Down Market All the Way to the Bank

Magazine article The Spectator

Down Market All the Way to the Bank

Article excerpt

LIBERACE: AN AMERICAN BOY

by Darden Asbury Pyron

University of Chicago Press, 19.50, pp. 494

The life of Liberace was one of those which give the impression of having been assembled from a kit of ready-made components. There was the insecure childhood, complete with feckless, remote father and doting, manipulative mother. There was the dismally unpromising social context, in this case a `lunch-bucket' suburb of Milwaukee, where the star's family compensated for the bleakness of the Depression by icing the reject cookies Mrs Liberace brought home from her work in a food factory, after a failed attempt at running a grocery store from her living-room. There was the statutory period of unhappiness at school, with young Wladziu Valentino Liberace, otherwise known as Lee, dressed in his brother's cast-offs, mocked both for his girly lisp and for his skills as a cook and a dressmaker. There were the primitive auguries of genius, when the three-year-old played `Yes, We Have No Bananas' by ear on the battered upright. And there was the artistic breakthrough, in this case a concert at which, for an encore, a voice from the audience suggested that the demure, classically trained soloist play the hit tune `Three Little Fishes' in the style of Bach. Liberace obliged, went on downmarket and never looked back.
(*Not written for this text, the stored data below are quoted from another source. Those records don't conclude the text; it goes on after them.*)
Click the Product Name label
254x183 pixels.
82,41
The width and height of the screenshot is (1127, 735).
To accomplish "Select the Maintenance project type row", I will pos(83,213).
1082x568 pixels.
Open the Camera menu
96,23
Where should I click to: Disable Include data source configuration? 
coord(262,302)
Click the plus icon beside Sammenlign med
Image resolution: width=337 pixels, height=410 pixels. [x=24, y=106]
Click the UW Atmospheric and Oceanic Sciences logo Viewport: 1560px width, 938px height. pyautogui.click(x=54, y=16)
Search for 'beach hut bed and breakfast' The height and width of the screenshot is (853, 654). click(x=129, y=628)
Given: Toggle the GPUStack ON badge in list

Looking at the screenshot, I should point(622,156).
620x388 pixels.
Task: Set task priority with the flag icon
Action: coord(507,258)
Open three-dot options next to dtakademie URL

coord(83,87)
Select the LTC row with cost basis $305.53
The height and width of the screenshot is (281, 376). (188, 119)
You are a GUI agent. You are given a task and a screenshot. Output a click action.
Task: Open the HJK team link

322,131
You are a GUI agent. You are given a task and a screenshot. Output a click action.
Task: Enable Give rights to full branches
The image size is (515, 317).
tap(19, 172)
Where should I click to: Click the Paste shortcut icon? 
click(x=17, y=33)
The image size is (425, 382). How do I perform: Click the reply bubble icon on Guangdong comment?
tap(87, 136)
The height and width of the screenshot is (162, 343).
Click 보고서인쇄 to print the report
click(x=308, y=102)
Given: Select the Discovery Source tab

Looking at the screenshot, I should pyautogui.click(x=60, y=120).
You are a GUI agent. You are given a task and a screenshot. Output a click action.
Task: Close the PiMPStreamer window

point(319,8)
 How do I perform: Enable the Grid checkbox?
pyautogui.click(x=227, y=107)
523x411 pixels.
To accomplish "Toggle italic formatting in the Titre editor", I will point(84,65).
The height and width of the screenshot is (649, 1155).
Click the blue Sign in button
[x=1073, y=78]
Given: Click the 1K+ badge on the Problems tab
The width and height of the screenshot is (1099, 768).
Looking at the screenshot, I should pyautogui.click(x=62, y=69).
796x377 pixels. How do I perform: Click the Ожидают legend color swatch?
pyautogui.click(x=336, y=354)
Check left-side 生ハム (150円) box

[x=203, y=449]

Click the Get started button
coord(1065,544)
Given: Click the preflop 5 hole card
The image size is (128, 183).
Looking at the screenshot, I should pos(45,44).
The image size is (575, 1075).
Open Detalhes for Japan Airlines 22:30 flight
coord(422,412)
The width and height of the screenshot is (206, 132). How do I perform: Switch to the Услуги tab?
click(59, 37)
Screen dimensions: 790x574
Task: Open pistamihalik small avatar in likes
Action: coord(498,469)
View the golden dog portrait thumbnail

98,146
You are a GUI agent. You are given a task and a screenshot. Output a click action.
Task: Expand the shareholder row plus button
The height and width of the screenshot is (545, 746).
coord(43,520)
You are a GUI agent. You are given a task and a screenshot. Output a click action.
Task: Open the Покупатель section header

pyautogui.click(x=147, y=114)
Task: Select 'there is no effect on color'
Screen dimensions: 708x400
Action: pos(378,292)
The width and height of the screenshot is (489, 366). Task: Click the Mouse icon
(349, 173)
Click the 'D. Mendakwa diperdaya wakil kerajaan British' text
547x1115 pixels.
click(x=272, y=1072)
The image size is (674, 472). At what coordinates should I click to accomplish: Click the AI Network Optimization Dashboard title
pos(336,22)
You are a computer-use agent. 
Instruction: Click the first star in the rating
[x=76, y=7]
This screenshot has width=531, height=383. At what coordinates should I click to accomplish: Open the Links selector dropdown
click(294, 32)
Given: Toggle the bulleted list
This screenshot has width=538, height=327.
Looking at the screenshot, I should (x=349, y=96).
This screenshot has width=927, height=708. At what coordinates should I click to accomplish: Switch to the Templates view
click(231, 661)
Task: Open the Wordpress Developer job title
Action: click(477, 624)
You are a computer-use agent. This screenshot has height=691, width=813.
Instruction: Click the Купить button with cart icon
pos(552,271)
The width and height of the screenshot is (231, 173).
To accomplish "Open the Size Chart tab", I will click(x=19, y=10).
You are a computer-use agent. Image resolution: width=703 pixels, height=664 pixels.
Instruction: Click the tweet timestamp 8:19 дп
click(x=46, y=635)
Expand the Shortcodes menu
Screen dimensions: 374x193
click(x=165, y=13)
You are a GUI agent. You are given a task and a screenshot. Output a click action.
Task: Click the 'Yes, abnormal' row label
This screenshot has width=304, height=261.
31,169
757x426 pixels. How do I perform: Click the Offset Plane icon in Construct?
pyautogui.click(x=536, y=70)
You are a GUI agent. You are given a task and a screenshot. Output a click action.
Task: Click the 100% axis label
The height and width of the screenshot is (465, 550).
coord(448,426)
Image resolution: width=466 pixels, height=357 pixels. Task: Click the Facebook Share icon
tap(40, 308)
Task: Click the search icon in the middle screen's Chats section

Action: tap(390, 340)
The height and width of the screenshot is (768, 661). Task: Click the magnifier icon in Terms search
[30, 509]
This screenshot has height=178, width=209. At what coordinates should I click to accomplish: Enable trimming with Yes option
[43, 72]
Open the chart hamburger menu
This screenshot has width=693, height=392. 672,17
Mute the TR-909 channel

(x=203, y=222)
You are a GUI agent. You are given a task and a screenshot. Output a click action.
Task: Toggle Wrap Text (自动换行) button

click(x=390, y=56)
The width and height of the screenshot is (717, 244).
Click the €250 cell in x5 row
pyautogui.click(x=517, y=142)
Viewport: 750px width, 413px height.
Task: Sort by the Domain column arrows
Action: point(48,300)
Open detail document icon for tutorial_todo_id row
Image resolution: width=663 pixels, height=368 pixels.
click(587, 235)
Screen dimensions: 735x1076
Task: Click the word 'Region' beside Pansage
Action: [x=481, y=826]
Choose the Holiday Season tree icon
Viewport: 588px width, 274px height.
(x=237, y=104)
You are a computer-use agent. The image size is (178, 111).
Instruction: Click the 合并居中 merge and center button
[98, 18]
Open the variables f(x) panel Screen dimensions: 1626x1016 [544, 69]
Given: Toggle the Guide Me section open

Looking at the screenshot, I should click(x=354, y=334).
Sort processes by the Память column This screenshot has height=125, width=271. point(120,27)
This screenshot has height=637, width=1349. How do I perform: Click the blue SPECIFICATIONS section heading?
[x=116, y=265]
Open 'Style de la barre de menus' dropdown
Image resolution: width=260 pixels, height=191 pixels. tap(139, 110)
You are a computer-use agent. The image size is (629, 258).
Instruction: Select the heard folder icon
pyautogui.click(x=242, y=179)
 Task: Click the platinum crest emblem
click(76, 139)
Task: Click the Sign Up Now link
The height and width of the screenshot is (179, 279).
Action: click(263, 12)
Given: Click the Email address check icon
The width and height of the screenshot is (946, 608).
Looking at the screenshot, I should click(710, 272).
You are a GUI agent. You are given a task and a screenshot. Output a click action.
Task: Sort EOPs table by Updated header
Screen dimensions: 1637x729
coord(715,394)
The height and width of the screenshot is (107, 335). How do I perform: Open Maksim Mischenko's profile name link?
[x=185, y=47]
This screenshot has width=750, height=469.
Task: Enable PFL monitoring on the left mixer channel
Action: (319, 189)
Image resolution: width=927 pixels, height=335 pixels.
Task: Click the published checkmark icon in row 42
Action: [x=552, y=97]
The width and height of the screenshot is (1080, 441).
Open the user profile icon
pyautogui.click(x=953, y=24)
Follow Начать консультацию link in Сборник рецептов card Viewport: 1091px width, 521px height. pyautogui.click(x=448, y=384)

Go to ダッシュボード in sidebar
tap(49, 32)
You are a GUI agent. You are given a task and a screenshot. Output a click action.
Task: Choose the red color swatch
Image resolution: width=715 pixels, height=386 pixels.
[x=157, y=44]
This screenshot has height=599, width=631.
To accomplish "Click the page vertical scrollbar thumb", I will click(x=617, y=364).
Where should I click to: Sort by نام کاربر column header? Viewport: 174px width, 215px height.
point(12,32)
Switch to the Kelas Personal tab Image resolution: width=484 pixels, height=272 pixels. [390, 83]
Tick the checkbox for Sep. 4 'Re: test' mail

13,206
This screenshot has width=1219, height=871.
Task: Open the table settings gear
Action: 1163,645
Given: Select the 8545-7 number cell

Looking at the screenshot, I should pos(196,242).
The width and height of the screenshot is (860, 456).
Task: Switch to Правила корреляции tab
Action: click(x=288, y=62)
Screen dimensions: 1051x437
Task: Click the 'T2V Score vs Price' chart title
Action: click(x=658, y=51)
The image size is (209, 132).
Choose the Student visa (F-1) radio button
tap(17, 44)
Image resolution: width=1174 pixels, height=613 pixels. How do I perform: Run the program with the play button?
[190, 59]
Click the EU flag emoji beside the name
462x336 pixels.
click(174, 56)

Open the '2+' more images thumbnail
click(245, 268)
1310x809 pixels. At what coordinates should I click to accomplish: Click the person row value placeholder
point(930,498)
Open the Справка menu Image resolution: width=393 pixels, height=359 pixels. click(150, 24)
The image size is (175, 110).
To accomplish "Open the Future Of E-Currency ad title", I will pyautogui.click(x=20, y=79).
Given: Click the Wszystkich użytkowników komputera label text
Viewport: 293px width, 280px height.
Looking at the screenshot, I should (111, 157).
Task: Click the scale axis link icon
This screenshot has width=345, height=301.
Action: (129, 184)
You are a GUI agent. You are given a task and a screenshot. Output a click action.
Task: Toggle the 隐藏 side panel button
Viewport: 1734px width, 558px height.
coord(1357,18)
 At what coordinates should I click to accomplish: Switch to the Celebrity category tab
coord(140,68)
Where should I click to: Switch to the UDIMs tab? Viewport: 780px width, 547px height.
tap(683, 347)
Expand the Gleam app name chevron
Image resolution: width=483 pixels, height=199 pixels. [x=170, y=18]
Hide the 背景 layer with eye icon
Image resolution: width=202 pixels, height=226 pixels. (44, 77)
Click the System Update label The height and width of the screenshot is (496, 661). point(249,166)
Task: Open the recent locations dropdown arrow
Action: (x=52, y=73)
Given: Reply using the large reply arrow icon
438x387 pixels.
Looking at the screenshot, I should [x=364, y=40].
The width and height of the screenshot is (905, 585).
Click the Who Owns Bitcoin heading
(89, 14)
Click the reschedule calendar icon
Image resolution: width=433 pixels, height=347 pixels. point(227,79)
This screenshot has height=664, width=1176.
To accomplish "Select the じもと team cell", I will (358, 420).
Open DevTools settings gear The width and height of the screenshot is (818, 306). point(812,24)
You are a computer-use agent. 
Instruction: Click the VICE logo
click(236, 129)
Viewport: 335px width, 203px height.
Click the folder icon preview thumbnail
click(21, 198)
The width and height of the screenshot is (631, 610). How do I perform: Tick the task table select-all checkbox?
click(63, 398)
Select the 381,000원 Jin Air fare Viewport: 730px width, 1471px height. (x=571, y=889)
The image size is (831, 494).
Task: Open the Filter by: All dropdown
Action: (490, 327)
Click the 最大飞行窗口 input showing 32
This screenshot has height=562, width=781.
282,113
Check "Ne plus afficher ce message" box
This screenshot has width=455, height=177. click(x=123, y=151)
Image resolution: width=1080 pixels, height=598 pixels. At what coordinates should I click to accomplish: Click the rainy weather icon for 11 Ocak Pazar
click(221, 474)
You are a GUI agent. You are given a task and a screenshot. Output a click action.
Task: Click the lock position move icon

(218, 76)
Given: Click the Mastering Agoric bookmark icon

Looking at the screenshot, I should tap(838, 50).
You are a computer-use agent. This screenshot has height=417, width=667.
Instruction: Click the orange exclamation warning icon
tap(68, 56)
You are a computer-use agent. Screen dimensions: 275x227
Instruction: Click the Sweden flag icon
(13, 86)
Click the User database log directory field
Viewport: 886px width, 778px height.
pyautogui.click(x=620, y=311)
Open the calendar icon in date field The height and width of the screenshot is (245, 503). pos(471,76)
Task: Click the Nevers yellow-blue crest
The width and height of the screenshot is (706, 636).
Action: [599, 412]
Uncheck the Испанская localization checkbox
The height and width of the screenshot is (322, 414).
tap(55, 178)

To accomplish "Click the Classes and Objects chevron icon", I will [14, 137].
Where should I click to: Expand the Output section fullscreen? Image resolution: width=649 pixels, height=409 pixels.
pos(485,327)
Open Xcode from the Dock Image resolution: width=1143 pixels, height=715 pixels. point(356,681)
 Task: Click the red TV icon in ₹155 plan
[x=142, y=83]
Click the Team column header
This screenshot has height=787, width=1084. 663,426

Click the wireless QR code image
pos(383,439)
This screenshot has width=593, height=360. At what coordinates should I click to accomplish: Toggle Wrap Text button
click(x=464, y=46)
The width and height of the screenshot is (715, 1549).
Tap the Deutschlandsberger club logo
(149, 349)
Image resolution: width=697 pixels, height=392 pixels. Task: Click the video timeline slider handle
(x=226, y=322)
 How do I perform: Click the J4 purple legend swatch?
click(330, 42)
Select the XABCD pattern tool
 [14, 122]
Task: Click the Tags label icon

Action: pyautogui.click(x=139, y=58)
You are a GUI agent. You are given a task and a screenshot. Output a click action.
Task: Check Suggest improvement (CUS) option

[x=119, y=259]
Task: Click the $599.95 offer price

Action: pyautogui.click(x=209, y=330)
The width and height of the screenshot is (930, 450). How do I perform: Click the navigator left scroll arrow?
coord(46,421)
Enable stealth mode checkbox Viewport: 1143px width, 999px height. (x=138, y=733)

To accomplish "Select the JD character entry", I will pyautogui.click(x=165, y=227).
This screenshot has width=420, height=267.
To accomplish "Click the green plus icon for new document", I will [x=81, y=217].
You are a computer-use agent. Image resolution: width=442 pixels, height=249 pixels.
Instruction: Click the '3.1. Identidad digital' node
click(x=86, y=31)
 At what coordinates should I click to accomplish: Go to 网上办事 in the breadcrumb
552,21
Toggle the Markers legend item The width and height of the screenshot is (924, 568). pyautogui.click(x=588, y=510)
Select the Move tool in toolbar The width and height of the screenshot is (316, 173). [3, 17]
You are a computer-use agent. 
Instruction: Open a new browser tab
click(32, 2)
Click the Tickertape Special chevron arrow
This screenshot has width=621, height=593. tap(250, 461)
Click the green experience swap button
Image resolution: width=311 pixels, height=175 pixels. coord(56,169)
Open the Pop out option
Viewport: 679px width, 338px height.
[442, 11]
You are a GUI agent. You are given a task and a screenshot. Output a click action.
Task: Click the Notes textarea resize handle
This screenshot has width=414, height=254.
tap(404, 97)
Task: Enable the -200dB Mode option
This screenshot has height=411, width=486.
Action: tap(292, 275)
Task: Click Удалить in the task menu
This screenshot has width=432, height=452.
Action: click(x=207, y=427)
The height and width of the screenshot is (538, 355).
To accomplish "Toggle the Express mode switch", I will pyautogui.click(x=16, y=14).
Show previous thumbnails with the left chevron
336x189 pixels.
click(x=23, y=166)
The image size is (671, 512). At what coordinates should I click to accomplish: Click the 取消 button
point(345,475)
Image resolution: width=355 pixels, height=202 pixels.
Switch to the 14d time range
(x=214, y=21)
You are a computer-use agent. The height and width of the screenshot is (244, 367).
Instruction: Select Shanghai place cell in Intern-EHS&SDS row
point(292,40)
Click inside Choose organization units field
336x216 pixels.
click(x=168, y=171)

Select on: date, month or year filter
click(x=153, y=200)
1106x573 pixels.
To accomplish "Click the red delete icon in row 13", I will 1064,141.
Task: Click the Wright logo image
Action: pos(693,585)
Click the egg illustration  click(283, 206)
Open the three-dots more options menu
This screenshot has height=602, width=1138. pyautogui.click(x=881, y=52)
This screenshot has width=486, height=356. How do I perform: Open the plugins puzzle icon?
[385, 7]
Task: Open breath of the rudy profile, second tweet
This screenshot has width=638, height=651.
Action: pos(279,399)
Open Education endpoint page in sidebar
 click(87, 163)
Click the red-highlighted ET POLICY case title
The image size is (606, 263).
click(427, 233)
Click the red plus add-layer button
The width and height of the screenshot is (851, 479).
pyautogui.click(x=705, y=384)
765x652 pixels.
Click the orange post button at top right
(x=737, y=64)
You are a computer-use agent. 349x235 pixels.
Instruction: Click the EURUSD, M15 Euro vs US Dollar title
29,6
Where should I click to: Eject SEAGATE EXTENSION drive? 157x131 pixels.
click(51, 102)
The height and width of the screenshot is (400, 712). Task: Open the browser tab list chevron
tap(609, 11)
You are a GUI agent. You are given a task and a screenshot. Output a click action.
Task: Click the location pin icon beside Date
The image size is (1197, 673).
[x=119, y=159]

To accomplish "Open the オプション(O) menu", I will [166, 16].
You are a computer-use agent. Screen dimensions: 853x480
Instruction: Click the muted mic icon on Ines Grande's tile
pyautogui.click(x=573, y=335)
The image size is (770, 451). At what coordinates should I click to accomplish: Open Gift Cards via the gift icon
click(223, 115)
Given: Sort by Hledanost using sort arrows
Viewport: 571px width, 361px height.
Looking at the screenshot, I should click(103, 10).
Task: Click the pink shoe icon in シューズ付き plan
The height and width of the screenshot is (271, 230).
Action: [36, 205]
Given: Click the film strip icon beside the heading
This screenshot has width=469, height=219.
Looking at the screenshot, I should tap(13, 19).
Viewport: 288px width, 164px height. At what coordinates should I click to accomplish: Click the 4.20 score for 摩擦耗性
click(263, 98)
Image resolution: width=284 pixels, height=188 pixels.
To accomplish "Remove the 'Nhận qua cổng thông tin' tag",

His success as a showman depended on a carefully studied conservatism. The allAmerican boy, who only went abroad once (with disastrous repercussions), was not a diehard Republican for nothing. Television, still gifted with novelty value, honed the act to perfection, complete with the signature candelabra, those candyfloss costumes with their weird amalgam of the shaman and the chorus girl, the almost menacing obtrusiveness of that gleaming dentistry and lacquered toupee, and Lee's singing voice, an imperfectly focused whine which became somehow more endearing precisely because he wasn't Bing Crosby, Frank Sinatra or Tony Bennett. Indispensable to the whole knickerbocker glory was his peculiar constituency, patrons of polyester, blue-rinse and home-sales cosmetics, whose eagerness for a touch of his hands suggested expectations of the numinous he was perfectly willing to provide.

The plausible implication running throughout Darden Asbury Pyron's biography is that this context of harmless if somewhat sterile excess was designed as Liberace's riposte both to the early deprivations amid which he grew up and to the father who had failed to take him seriously enough at a formative age. …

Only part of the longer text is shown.